Der Alltag in Kindertageseinrichtungen steckt voller rechtlicher Fragen und Abwägungen. Oftmals herrscht Unsicherheit darüber, was erlaubt ist und was nicht. Aufgabe der Fachkräfte ist es, die Entwicklung der Kinder zu eigenverantwortlichen und gemeinschaftsfähigen Persönlichkeiten zu fördern. Doch wie viel Eigenverantwortung kann welchem Kind zugestanden und zugetraut werden? Wie viel Risikobereitschaft ist dabei notwendig und welche Entscheidungen sind hingegen als fahrlässig zu betrachten?
Diese Fragen machen deutlich: Pädagogische Fachkräfte befinden sich in einem Spannungsfeld: Klar ist, dass die Kinder zu Menschen erzogen werden sollen, die ihr Handeln auf die daraus resultierenden Konsequenzen hin überprüfen und abwägen. Gleichzeitig bergen neue Erfahrungen auch die Gefahr, sich selbst oder andere zu verletzen. Der Bildungsauftrag von Kindertageseinrichtungen ist folglich untrennbar mit der Aufsichtspflicht verbunden. Nur eine ausgewogene Balance im Alltag kann beiden Verpflichtungen des Gesetzgebers gerecht werden. Nach einer wegweisenden Entscheidung des Bundesgerichtshofs sind die Pflichten einer Aufsichtsperson wie folgt geregelt: „Das Maß der gebotenen Aufsicht bestimmt sich nach Alter, Eigenart und Charakter des Kindes sowie nach der Voraussehbarkeit des schädigenden Verhaltens sowie danach, was den Aufsichtspflichtigen in ihrem jeweiligen Verhalten zugemutet warden kann. Entscheidend ist letztlich, was ein verständiger Aufsichtspflichtiger nach vernünftigen Anforderungen im konkreten Fall unternehmen muss, um die Schädigung zu verhindern.“ (NJW 1968, 1672, zit. nach von Langen 2023, S.  186) Hier wird bewusst auf eine engere Eingrenzung bei der Aufsichtsführung verzichtet, um die pädagogische Freiheit zu gewährleisten. Die Fachkräfte sollen und müssen in der jeweiligen Situation selbst entscheiden, wer zu welchem Zeitpunkt und in welchem Umfang zu beaufsichtigen ist. Bei der Entscheidung über die Aufsichtsführung sind verschiedene Kriterien von Relevanz (s. INFO). Trotz Vorsicht dürfen die pädagogischen Ziele jedoch nicht aus dem Blick geraten: Partizipation und Selbstwirksamkeit ermöglichen sowie Grenzen austesten lassen.

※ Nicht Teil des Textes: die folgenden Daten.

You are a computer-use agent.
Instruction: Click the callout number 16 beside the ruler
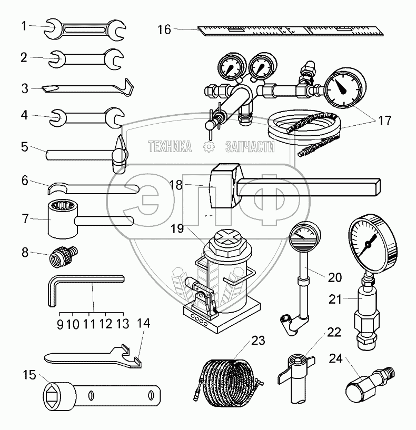[x=164, y=29]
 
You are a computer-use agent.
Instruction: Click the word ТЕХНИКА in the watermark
[x=170, y=147]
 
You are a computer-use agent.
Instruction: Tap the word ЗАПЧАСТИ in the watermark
[x=250, y=147]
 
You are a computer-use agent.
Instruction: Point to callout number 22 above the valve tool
[x=333, y=333]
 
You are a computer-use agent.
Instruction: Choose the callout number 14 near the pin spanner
[x=143, y=323]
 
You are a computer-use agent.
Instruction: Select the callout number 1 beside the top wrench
[x=24, y=25]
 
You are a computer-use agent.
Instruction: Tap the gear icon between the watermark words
[x=210, y=147]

Die Aufsichtspflicht wahrnehmen

Ein weiterer Aspekt, der dabei oft diskutiert wird, ist der konkrete Beginn und das Ende der Aufsichtspflicht. Diese beginnt, wenn die Eltern ihr Kind morgens abgeben und endet, wenn sie es wieder abholen. Entscheidend ist dabei die Übergabe, z.B. in Form eines Begrüßungsoder Abschiedsrituals. Beschädigt ein Kind bspw. einen Gegenstand im Eingangsbereich der Kita noch vor der Übergabe an eine pädagogische Fachkraft, haften die Eltern für den Schaden. Die bewusste Übergabe in die Gruppe hat noch nicht stattgefunden und somit wurde die Aufsichtspflicht noch nicht von den Eltern an die Fachkraft übertragen.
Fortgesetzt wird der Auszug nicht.